> **Texto do documento**:

==*==

Débora Campelo, coordenadora pedagógica do projeto e ativista do Odara, pontuou que o encontro transcende o conhecimento biológico, configurando-se como um momento de reparação histórica. “Falar sobre direitos sexuais e reprodutivos é um processo de reparação. Criamos um espaço seguro para falar sobre consentimento, relações saudáveis e prevenção de violência, fortalecendo a autoconfiança e a identidade.”
A programação dos encontros incluiu rodas de conversa e oficinas práticas sobre absorventes de pano e descartáveis, abordando diferentes fluxos e produtos. Saberes ancestrais também foram incentivados, estimulando o diálogo com mães e avós sobre o manejo da menstruação e cólicas.
Para Mariah Silva Santos, 13 anos, da comunidade Quilombola de Boninal no município de Seabra, o aprendizado é vital para a autonomia: “Aprendi que posso cuidar do meu corpo, dizer não e escolher o que é melhor para mim. Toda menina da minha idade deveria saber disso.” Ela reforçou ainda o valor de estabelecer limites: “A oficina de corpo e cuidado me chamou muita atenção. A gente aprende que tem hora para tudo e que não precisamos ceder ao que outras pessoas esperam de nós.”
EM SALVADOR, OFICINAS REFORÇAM AUTONOMIA E SABERES ANCESTRAIS
Em Salvador, o encontro do Eixo de Saúde aconteceu no dia 27 de setembro e teve como foco o cuidado com o corpo, a consciência ambiental e o resgate de saberes ancestrais fortalecendo a promoção da dignidade menstrual e da saúde natural entre meninas negras.

==*==

Trechos do conjunto de dados:
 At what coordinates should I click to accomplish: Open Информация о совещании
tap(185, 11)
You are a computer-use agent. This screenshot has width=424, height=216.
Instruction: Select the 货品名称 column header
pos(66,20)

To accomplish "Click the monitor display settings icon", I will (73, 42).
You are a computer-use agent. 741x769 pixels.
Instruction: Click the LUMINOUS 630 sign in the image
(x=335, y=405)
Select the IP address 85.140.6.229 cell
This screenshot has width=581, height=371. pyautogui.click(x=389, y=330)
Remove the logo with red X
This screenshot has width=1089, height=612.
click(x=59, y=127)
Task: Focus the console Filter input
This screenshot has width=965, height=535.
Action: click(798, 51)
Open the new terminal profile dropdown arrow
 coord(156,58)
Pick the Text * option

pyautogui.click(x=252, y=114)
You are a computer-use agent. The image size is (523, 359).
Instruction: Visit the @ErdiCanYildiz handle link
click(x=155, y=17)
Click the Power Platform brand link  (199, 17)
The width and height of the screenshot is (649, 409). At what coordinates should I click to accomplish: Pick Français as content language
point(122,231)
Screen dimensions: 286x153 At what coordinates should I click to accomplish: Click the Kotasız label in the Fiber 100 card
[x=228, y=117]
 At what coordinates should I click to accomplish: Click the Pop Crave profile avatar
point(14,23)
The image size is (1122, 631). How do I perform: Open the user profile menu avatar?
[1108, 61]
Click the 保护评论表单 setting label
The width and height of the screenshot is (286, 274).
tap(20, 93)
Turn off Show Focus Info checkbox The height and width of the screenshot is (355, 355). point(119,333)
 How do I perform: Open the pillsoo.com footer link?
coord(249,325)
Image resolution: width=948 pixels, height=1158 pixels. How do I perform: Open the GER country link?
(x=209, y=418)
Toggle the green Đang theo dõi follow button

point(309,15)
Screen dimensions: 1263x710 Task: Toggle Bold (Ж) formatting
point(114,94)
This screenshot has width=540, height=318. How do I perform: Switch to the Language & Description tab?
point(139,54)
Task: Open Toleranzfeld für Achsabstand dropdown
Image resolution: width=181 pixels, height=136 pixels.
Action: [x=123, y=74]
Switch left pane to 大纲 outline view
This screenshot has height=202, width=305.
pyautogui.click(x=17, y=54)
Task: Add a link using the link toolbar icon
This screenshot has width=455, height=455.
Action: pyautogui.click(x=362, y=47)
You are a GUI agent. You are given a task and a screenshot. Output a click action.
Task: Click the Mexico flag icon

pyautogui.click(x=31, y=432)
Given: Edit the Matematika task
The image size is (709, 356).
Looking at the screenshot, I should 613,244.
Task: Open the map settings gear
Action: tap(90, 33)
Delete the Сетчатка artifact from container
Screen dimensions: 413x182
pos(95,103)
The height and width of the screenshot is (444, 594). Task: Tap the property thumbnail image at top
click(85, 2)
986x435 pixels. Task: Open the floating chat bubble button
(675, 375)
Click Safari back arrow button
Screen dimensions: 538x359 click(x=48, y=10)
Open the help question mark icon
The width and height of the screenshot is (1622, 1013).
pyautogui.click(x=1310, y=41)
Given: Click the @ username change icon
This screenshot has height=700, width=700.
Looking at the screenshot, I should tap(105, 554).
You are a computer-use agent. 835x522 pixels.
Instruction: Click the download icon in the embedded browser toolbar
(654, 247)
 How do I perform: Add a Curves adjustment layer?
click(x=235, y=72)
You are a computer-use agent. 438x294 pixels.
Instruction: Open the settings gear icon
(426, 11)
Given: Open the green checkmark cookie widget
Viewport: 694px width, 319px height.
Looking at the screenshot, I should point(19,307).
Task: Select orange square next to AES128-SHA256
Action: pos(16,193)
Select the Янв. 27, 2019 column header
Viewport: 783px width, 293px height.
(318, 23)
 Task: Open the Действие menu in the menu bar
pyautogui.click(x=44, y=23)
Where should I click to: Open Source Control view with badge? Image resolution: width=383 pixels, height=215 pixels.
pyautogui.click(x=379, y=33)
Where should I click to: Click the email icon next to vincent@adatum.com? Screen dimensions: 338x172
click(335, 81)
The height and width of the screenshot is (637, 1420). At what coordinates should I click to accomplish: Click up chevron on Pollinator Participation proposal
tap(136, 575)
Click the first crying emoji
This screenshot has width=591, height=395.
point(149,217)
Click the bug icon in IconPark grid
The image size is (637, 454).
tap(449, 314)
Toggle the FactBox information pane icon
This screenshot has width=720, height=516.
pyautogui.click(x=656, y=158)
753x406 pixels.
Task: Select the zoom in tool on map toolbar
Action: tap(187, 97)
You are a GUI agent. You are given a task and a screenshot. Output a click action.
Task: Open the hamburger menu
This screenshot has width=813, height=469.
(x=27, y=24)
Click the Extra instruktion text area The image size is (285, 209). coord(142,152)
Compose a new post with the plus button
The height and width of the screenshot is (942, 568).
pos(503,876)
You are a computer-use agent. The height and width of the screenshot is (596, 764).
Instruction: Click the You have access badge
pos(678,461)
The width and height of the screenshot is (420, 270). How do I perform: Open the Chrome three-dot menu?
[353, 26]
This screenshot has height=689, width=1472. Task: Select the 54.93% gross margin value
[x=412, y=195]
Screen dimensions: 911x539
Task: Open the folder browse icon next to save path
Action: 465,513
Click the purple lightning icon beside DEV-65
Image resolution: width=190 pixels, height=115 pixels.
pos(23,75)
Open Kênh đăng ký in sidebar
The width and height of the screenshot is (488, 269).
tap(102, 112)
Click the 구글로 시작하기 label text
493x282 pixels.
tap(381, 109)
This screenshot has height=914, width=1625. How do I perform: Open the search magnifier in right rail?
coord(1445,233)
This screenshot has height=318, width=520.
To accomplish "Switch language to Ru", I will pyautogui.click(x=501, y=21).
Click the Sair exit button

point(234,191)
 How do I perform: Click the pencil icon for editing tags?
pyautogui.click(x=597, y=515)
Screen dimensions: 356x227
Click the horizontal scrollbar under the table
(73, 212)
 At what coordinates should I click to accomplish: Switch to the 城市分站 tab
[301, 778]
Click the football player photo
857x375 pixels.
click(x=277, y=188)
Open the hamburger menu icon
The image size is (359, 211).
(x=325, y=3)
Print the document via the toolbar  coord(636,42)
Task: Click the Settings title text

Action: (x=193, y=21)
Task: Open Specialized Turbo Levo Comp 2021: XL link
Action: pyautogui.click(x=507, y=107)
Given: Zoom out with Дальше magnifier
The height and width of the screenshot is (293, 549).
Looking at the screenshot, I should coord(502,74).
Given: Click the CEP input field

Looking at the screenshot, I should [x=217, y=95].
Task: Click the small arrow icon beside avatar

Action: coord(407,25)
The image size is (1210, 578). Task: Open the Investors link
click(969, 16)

==*==

> **Instruções da tarefa**: Reproduza fielmente o trecho do texto sobre dignidade menstrual que começa em "Débora Campelo, coordenadora" e segue até "menstruação e cólicas.".

> **Resultado da tarefa**:
Débora Campelo, coordenadora pedagógica do projeto e ativista do Odara, pontuou que o encontro transcende o conhecimento biológico, configurando-se como um momento de reparação histórica. “Falar sobre direitos sexuais e reprodutivos é um processo de reparação. Criamos um espaço seguro para falar sobre consentimento, relações saudáveis e prevenção de violência, fortalecendo a autoconfiança e a identidade.”
A programação dos encontros incluiu rodas de conversa e oficinas práticas sobre absorventes de pano e descartáveis, abordando diferentes fluxos e produtos. Saberes ancestrais também foram incentivados, estimulando o diálogo com mães e avós sobre o manejo da menstruação e cólicas.